Was curious with all the different rubber out there and types too,what everyone's speed is these days. I'll start it off with my present rig:
.020" Tapered and folded Flat Med Latex 1 1/4" x 1" x 8 1/4"- 3/8" steel ball ammo- - 40 inch draw- 225fps @ 50 degrees
BTW-folded over twice at the pouch and it seems to be helping the set to last longer too. Flatband


----------



## Northerner (Nov 9, 2010)

*TB-Gold *
Band cut = 3/4" wide x 7 1/2" long
Draw weight = 10 lb 9.6 oz @ 32"
Velocity = 198 fps
Ammo = 3/8" steel

*TB-Silver*
Band cut = 1" wide x 7 1/2" long
Draw weight = 8 lb 15.8 oz @32"
Velocity = 187 fps
Ammo = 3/8" steel

Note: Draw length 32"

Cheers,
Northerner


----------



## Jim Williams (Jul 6, 2011)

At the moment my favorite taper for hunting is double TBG cut at 26cm long and tapered 28-15cm using one of HRAWKS's fantastic kangaroo pouches.


----------



## Henry the Hermit (Jun 2, 2010)

I get 230 fps with Chinese 2040 single strand 6.25 inches frame to pouch tie and .375 steel at 30 inches draw. Mostly I shoot .30 cal lead and get 250 fps with the same set. I can easily get 300+ fps with .25 cal steel

Forgot to mention that I have year round 80~95 F weather. Eat your hearts out, cold weather people. LOL!


----------



## bullseyeben! (Apr 24, 2011)

Of late i have been cutting longer bands because i get better life from them, aswell as enjoying the long draw feel, did a test on some 20mm straight cut @ 10" tied, thats right 10": av shots around 250 fps mark, at a very light draw, 270s easily achievable with a bit more stretch with 9mm lead..


----------



## bullseyeben! (Apr 24, 2011)

Well heres a straight cut couple of shooters; one about 8.5 tied, the other 10".. the longer set last longer, has a better velocity!


----------



## joseph_curwen (Feb 8, 2010)

i shoot Black TB 2.5 to 1.5 cm tapered by 26 cm long fork to pouch, 2 layers per side.
my draw must be around 58 inch with butterfly style.

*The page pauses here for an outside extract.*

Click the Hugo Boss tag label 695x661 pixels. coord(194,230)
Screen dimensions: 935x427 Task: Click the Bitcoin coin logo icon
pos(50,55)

Cant tell about exact speed, but it is really fast and accurate.


----------



## pop shot (Sep 29, 2011)

I usually shoot [email protected] 25/20mm x 8" pouch to tie with 3/8" steel. lately been shooting 32 chains in 6/5/4. they throw the 3/8 pretty quick at 3/4 butterfly. i have no chrony. both pass the bean can test (pass through the front, dent the back)


----------



## catasling (Dec 11, 2011)

Orange Dub Dub tube,8 inch cut 278fps with 9.5mm steel,good for pigeon


----------



## newconvert (Dec 12, 2011)

bullseyeben! said:


> Well heres a straight cut couple of shooters; one about 8.5 tied, the other 10".. the longer set last longer, has a better velocity!


you have a really beautiful range!


----------



## Flatband (Dec 18, 2009)

I was curious about the thin tubes. Seems like everyone that uses them likes them and gets good speed with them. Love where some of you people live! Palm Trees,Giant Ferns,90 degrees,blazing sun-Wow! Nice! Flatband


----------



## bullseyeben! (Apr 24, 2011)

newconvert said:


> Well heres a straight cut couple of shooters; one about 8.5 tied, the other 10".. the longer set last longer, has a better velocity!


you have a really beautiful range!
[/quote]
Cheers, my fav place to relax: slingshot shooting + a few beeers! What else does does a bloke need?


----------



## newconvert (Dec 12, 2011)

bullseyeben! said:


> Well heres a straight cut couple of shooters; one about 8.5 tied, the other 10".. the longer set last longer, has a better velocity!


you have a really beautiful range!
[/quote]
Cheers, my fav place to relax: slingshot shooting + a few beeers! What else does does a bloke need?
[/quote]it looks great..... paradise


----------